Max Martin, the Swedish writer-producer who penned Britney Spears' biggest hits, seems to be a case in point. The strange hymnal harmonies of Oops! I Did It Again and Hit Me Baby One More Time have Abba's DNA all over them.

"Well, some of those hits were produced in our studio, you know. Take away the production and it's actually quite a folky quality. That's why it sounds unusual to English ears. It's Swedish music with an American production."

These days, it's unadorned Swedish music that forms the basis of Benny and Björn's work. They're currently working on an English version of Kristina Of Duvemåla, their three-hour musical based on Vilhelm Moberg's 2,000-page epic about Swedish emigrants in the early 20th century. "It would be nice," says Björn, "if we could take it to London, but we're not sure at the moment." He doesn't say so, but you get the impression that backers might not be falling over themselves to invest in such a project.

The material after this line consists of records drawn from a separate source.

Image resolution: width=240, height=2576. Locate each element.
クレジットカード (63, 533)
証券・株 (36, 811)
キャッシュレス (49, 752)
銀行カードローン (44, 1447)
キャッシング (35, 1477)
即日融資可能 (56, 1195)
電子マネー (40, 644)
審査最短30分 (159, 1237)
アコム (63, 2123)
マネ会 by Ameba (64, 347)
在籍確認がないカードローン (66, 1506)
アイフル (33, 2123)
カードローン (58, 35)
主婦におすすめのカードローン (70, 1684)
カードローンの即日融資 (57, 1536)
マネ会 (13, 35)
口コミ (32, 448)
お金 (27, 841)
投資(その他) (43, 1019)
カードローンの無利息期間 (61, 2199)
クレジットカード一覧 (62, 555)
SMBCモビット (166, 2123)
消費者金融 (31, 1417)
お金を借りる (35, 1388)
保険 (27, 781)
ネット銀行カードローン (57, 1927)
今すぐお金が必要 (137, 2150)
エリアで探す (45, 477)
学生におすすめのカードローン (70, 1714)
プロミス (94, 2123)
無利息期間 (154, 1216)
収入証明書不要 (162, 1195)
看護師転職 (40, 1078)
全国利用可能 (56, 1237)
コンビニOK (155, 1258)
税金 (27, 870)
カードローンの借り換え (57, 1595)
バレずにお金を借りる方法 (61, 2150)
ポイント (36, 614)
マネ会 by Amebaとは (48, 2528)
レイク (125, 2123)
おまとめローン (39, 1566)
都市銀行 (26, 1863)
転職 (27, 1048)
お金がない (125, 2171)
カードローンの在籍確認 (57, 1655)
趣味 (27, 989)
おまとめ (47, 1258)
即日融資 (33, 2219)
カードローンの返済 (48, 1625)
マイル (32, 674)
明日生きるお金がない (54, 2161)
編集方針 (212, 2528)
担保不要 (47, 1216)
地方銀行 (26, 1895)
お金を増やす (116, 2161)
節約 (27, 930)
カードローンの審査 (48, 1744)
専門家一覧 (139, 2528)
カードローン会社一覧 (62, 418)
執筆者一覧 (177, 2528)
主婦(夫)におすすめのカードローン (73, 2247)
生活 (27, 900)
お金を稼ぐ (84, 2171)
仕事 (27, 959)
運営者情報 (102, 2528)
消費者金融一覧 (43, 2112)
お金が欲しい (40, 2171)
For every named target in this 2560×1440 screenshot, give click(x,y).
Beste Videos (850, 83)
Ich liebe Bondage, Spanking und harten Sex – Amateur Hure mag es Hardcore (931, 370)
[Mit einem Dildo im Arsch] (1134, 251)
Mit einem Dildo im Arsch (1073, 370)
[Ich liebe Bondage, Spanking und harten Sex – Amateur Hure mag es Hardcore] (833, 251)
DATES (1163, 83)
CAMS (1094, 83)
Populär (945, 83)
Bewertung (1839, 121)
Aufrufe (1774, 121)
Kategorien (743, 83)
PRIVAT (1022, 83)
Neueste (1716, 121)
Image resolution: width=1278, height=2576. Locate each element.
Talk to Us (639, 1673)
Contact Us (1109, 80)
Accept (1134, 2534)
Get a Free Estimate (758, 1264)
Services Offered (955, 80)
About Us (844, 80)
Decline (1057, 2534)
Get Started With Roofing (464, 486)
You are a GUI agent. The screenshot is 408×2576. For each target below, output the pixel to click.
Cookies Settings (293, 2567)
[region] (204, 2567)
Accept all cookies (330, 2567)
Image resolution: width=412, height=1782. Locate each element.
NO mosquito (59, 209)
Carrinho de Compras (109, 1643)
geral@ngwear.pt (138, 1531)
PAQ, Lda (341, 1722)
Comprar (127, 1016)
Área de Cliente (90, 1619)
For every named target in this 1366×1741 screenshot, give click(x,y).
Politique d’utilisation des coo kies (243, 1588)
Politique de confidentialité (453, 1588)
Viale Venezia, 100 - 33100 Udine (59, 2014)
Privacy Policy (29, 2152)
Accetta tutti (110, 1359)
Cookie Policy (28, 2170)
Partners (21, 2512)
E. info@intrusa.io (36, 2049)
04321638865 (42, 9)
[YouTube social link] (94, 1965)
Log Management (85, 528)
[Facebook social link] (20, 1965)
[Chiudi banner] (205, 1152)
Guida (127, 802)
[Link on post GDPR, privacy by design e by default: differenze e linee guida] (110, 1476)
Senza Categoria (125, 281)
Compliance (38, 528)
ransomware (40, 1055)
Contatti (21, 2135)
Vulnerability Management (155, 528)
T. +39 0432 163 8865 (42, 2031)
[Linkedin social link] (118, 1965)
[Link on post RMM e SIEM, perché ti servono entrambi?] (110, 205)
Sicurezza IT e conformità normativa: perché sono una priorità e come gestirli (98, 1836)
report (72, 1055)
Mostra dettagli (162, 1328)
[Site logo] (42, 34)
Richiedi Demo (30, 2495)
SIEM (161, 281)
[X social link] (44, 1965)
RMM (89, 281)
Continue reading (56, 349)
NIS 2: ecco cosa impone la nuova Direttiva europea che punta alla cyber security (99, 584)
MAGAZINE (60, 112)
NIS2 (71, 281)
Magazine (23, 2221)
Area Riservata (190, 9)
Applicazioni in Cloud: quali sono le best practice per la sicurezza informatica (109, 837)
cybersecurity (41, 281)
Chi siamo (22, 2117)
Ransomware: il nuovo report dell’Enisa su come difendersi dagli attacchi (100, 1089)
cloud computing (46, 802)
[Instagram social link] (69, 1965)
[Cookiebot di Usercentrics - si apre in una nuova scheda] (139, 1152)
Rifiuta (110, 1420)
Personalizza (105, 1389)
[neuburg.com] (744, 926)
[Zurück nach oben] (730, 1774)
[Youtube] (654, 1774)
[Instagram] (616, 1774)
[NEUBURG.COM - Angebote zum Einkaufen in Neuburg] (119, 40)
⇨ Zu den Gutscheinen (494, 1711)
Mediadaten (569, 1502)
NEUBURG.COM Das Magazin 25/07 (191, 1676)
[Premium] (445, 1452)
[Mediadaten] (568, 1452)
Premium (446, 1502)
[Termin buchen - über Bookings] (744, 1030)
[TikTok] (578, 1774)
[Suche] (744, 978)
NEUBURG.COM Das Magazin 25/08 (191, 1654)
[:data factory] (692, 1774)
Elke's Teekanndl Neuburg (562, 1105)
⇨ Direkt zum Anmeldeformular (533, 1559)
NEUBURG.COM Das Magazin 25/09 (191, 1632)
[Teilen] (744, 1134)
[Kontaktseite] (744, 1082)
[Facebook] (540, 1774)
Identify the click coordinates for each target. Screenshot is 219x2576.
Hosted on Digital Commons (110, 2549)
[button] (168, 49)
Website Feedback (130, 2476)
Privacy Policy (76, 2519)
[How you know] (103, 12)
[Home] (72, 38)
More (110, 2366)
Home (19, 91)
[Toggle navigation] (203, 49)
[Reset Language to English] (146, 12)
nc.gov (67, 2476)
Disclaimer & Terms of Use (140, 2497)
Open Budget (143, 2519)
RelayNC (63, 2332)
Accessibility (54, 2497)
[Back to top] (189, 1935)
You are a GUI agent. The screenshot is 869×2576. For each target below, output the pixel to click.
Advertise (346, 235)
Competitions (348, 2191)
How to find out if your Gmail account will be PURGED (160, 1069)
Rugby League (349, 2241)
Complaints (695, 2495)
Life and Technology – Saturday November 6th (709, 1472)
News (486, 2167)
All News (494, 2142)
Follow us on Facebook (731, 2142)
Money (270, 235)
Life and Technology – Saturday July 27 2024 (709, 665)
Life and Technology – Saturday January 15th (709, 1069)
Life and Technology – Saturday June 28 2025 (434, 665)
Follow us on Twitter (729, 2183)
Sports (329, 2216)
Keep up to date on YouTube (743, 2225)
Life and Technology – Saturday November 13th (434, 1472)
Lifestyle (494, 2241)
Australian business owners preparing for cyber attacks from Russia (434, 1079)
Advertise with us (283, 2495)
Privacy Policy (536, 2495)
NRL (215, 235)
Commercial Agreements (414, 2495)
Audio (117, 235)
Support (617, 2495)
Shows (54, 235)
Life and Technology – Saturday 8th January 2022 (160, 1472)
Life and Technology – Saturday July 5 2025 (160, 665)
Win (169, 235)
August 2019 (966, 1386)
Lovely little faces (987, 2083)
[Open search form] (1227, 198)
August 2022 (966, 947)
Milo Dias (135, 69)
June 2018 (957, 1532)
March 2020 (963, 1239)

The problem is, I tell him, that post-Mamma Mia! musicals based on the back catalogues of established pop groups are all the rage.

Björn Ulvaeus smiles. "Ironic, isn't it? But you either accept it or give in to it. And for me, that's not what life's about. You know, last year an American promoter offered one billion dollars to reform for an ABBA tour. When an offer like that comes along, you have to seriously consider it, because for that kind of money you can build hospitals. But then the four of us ended up thinking what kind of a year that would be - all the stress of disappointing people night after night. I could imagine the looks on the faces in the audience as they realised we had grown old." He shivers at the thought. "Really, there's no amount of money in the world that could persuade me to do that."